Chai (1 Teacup (6 Fl Oz)) and Dhokla (1 Piece)
Breakfast
151 mg/dL
avg. peak value
Usually causes a large spike
Avg. Food Score on Ultrahuman App
Ultrahuman Users got an UNSTABLE response
How to consume Chai, Dhokla without glucose spikes
Portion Control
Reduce the serving size of chai and dhokla to minimize the overall carbohydrate intake, which can help in managing blood sugar levels.
Opt for Whole Grains
When making dhokla, use whole grain flour such as whole wheat or millet instead of refined flour to slow down the absorption of sugars.
Include Protein and Fiber
Add a side of protein-rich foods like Greek yogurt or a small handful of nuts, and fiber-rich foods like vegetables or a salad to help stabilize blood sugar.
Choose Unsweetened Chai
Prepare chai with minimal or no sugar.
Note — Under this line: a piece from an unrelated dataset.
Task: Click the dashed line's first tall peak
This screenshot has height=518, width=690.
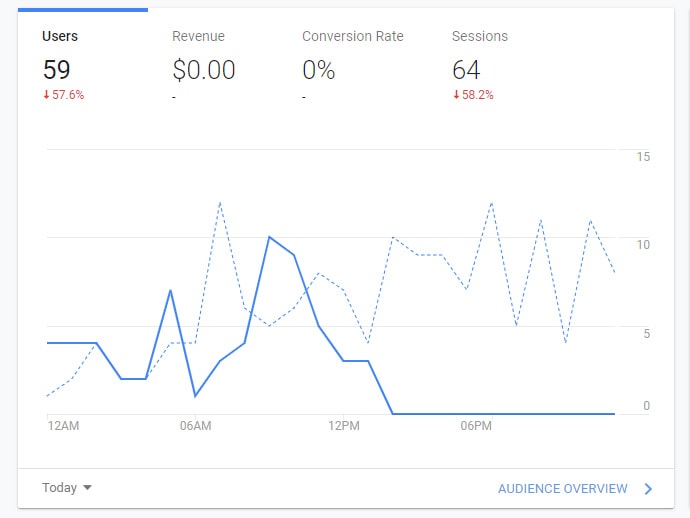Action: tap(219, 202)
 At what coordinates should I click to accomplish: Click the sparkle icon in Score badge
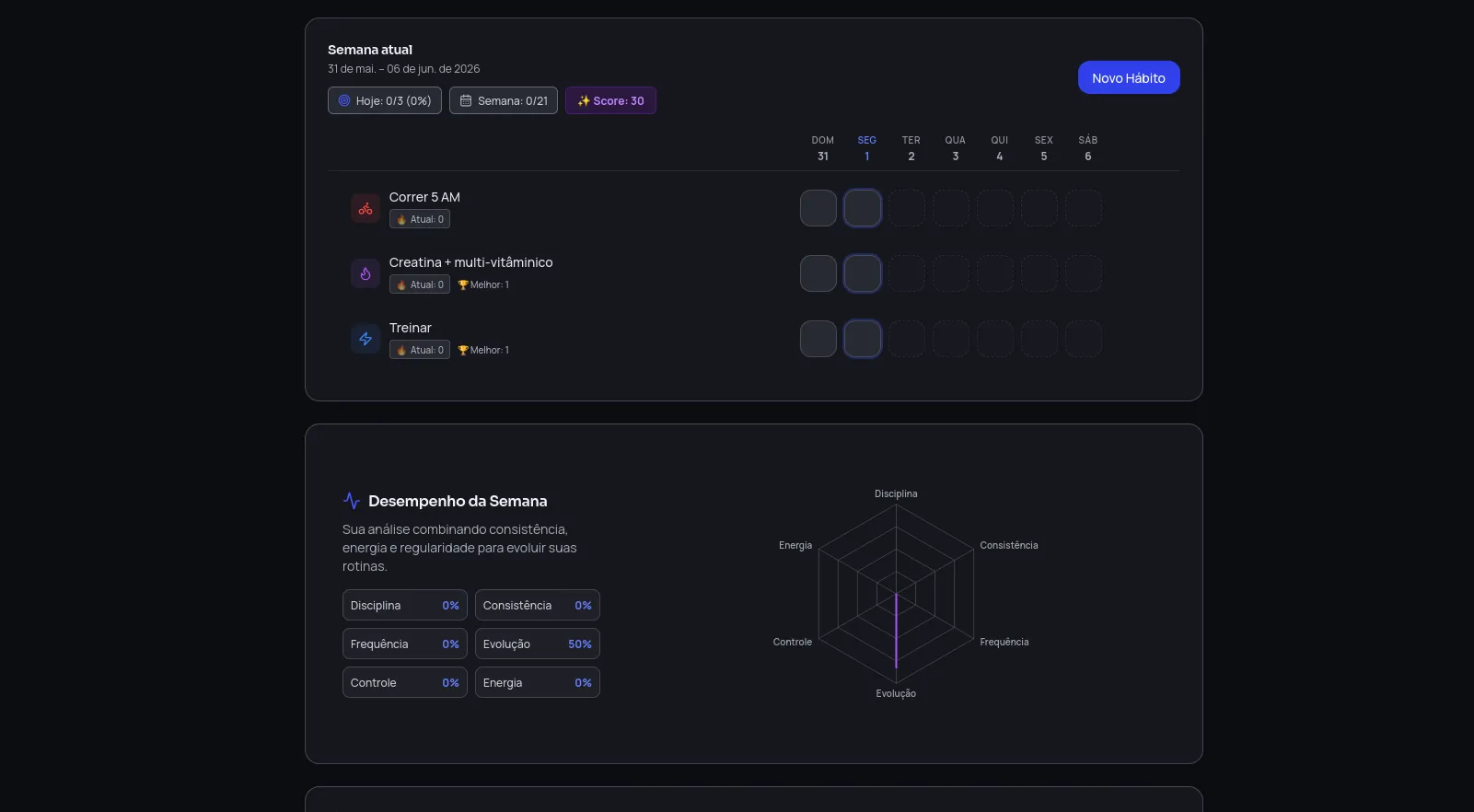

Consider using natural sweeteners like stevia or monk fruit that do not cause a rapid increase in blood sugar.
Incorporate Spices
Add spices like cinnamon or fenugreek to your chai or dhokla, as they may help improve insulin sensitivity.
Stay Hydrated
Drink plenty of water throughout the day to help your body manage blood sugar levels more effectively.
Monitor Meal Timing
Spread your meals throughout the day rather than having large meals to prevent spikes.
Physical Activity
Engage in light physical activity, such as a short walk, after consuming meals to help your muscles use glucose more efficiently.
Swap Ingredients
Experiment with alternative ingredients such as coconut flour or almond flour when preparing dhokla to create a lower-carb version.
Mindful Eating
Eat slowly and mindfully, savoring each bite, to improve digestion and help regulate your body's response to sugar.